▶ **Task objective**
Among the entries below, find the lines holding "agent" and copy them.

Stored data entries:
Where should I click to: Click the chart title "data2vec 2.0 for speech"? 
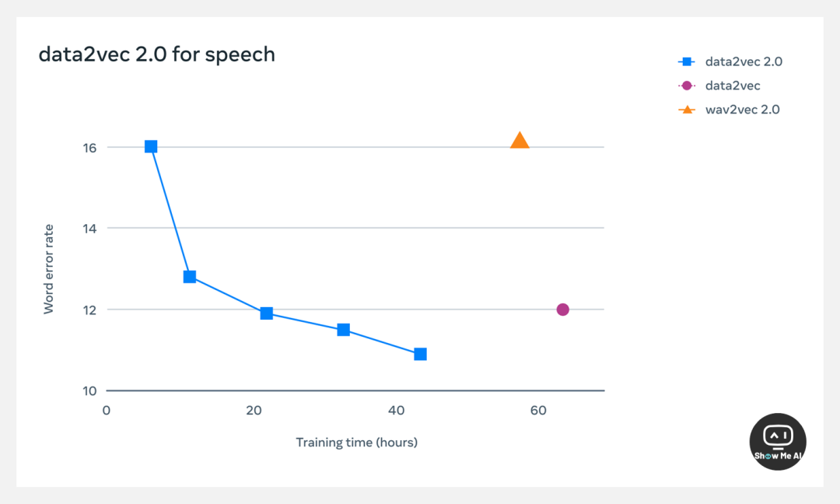click(x=157, y=54)
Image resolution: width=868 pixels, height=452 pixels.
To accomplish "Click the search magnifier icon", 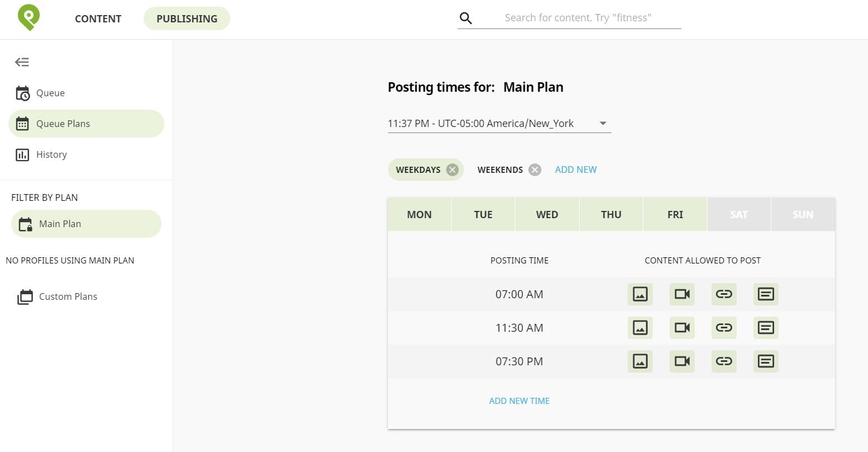I will (465, 18).
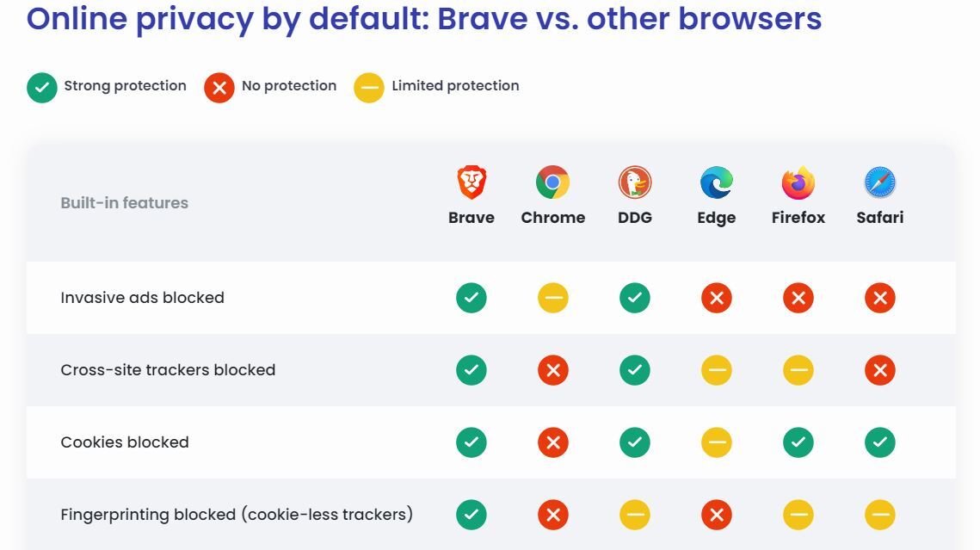Click the Brave lion logo icon

472,183
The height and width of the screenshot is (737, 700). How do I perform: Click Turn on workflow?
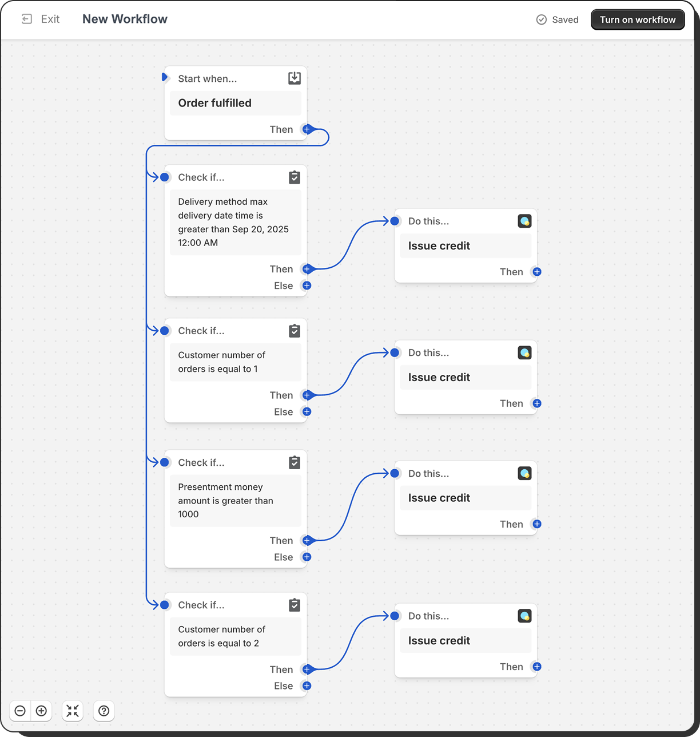(637, 19)
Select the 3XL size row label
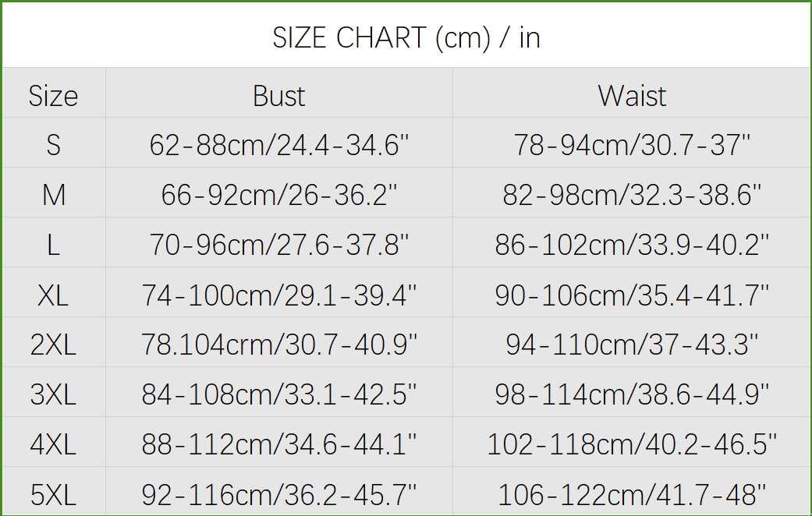812x516 pixels. point(53,394)
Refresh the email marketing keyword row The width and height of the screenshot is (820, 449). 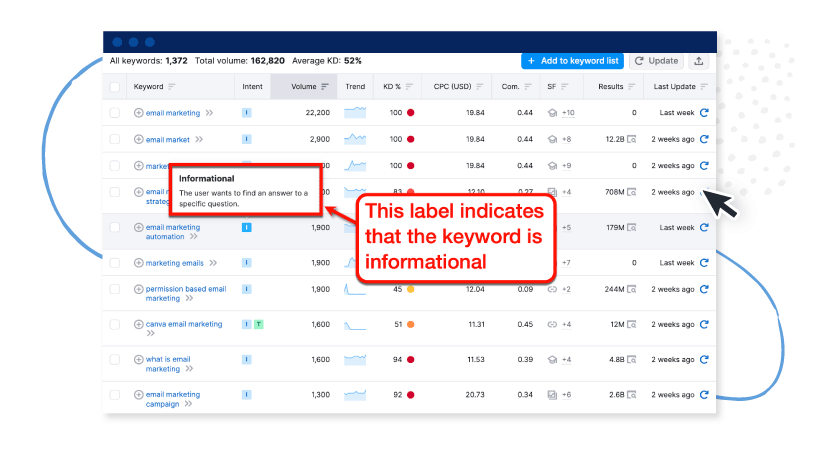click(704, 113)
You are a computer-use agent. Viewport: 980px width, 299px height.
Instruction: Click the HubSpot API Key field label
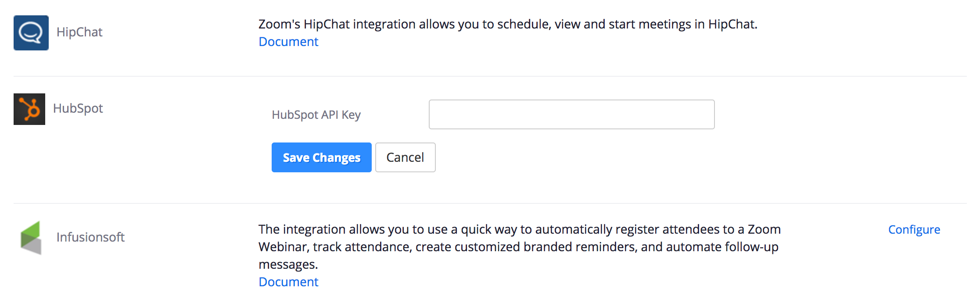click(316, 114)
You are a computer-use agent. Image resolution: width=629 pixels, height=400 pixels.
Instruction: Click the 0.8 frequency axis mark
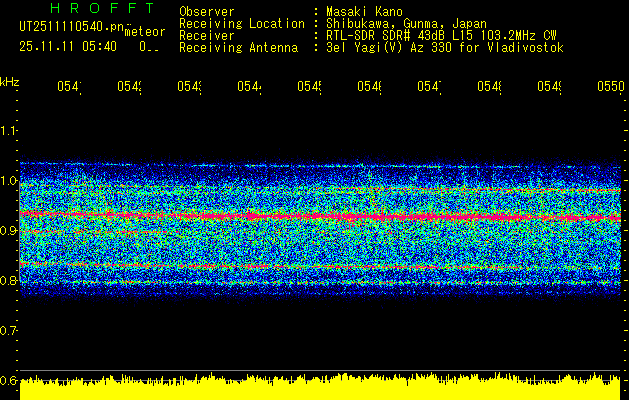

▶ **Task solution**
You are a computer-use agent. Viewport: 980px width, 299px height.
You are a computer-use agent. Image resolution: width=629 pixels, height=400 pixels.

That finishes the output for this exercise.